GitHub Security Scanner: Evaluating Tree-sitter for AST-Based Vulnerability Detection to Overcome Regex Limitations
The current regex-based `SecurityScanner` has a critical, documented limitation: it cannot detect multi-line vulnerabilities where a source and sink are on different lines. This architectural gap, tracked in issue #735 and tested in PR #736, leaves a significant blind spot in automated code review. The proposed solution is a major technical pivot—evaluating the integration of `tree-sitter` to enable Abstract Syntax Tree (AST)-aware detection.
A hybrid architecture is under consideration, aiming to retain regex for simple patterns while introducing a new AST-based scanner for complex data-flow analysis. The scope involves adding the `tree-sitter` library and language grammars (e.g., for Rust, Python, JavaScript) as new dependencies, writing an estimated 500-800 lines of new code, and converting 14 existing regex patterns into tree-sitter queries. This shift promises to move detection from line-by-line text matching to language-aware parsing that understands code syntax.

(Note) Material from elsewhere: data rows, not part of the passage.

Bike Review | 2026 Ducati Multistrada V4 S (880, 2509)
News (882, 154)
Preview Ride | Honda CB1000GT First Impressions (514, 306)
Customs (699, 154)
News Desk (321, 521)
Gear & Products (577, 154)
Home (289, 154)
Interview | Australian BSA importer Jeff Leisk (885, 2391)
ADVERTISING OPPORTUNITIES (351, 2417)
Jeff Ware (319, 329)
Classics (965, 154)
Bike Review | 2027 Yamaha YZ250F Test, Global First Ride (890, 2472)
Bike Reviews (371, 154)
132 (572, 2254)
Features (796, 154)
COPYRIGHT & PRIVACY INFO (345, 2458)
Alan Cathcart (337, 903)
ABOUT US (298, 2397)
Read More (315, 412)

The primary benefit is the ability to detect vulnerabilities that span multiple lines, a fundamental weakness of the current system. This upgrade signals a move towards more sophisticated, context-aware security tooling within the development pipeline. The evaluation represents a strategic investment in the scanner's core capability, with implications for the security posture of all projects that rely on it, potentially reducing false negatives in critical code reviews.